Some have questioned whether this righteous standing must be maintained or is it an act that is now behind us. In the sense that nothing more needs to be accomplished to keep us justified for eternity, it needs no maintenance. In the sense that there is a current and continual application of Jesus’ finished work through faith, there is an ongoing maintenance of our standing before God. In reality, what must be maintained is not justification, but our union with Christ. In union with him through faith, we enjoy all the blessings of his redemptive accomplishments. His current and continuous ministry of intercession is simply the application of his redeeming work. It is not that justification must be maintained in the sense that each time a believer falls, something new must be done to restore his righteousness. It is simply that Christ continues to present the evidence of his finished work in God’s presence and thus maintains our standing before God in him. We are accepted in the beloved one.

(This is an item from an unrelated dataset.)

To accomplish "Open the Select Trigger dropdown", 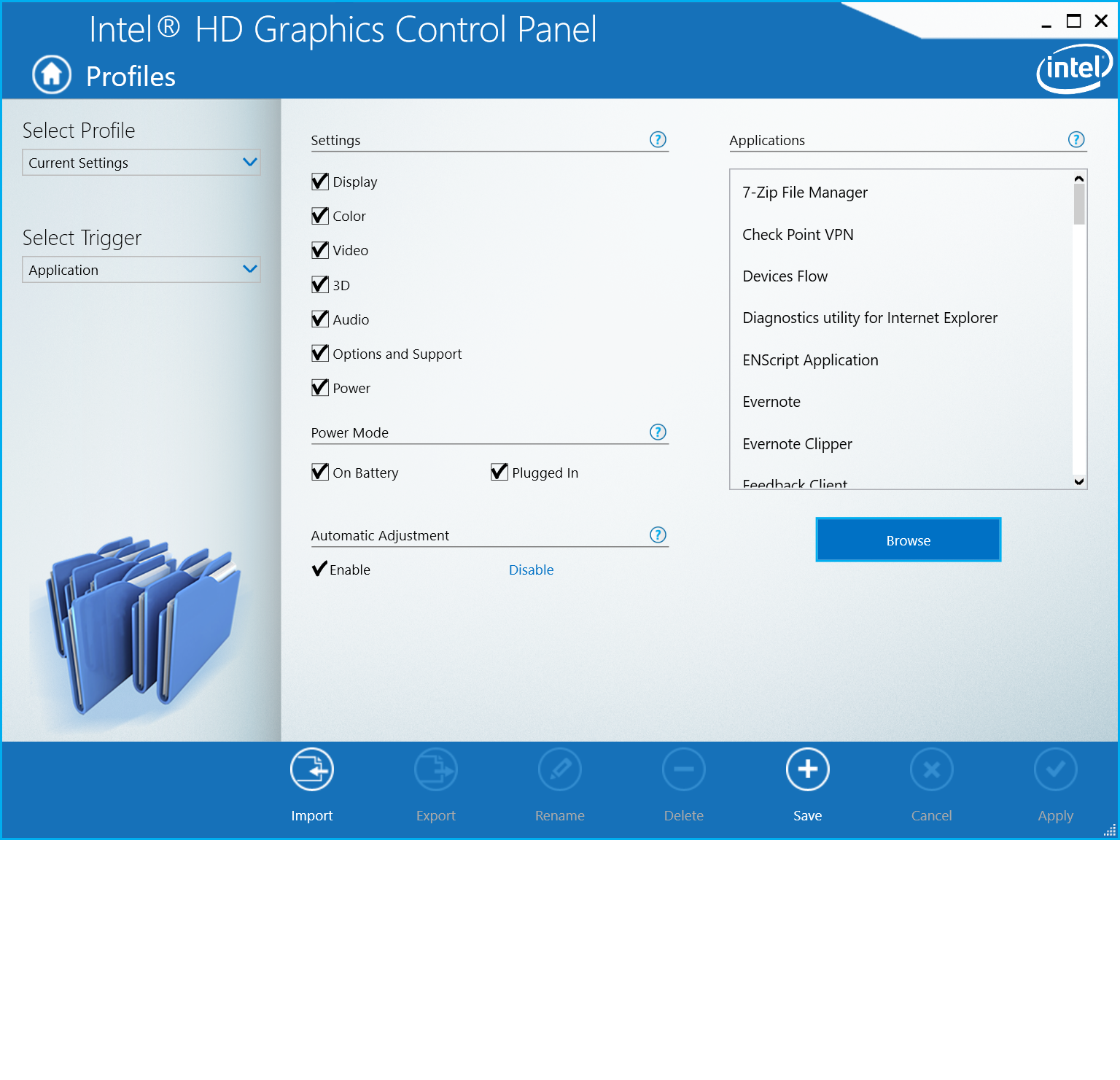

We must be clear that faith lays hold of every benefit of Christ’s redeeming work, not merely the forensic aspects of that work. We are not justified because God accepts our faith in place of the righteousness he demands. Instead, we are accepted as righteous in God’s sight because by faith we are united to him who is righteous and has satisfied every demand of God’s holy law.

This union also applies Jesus’ death to sin to the believer. Paul wrote, “For the death he died he died to sin, once for all, but the life he lives he lives to God. So you also must consider yourselves dead to sin and alive to God in Christ Jesus” (Rom 6:10-11).
Because believers are “in Christ,” his death for sin has become our death to sin. This does not describe something we must do; it is a simple statement of fact in God’s reckoning. By faith, we are to account this to be true and act accordingly. We don’t act as we do because we feel like we are dead to sin because we believe God’s declaration that it is reality. This does not mean believers have no responsibility to obey God’s commandments. What it does mean is that any attempt to obey God apart from this reality will fail. It is cruel to tell slaves to stop acting like slaves, but to tell former slaves to act as freemen is an exhortation that is necessary to implement their freedom. Paul’s argument is, “Since you are no longer slaves, stop acting like slaves.” We don’t free ourselves by obeying; we obey because we are free. This is what Paul wrote,

So you also must consider yourselves dead to sin and alive to God in Christ Jesus. Let not sin therefore reign in your mortal body, to make you obey its passions. Do not present your members to sin as instruments for unrighteousness, but present yourselves to God as those who have been brought from death to life, and your members to God as instruments for righteousness (Rom. 6:11-13).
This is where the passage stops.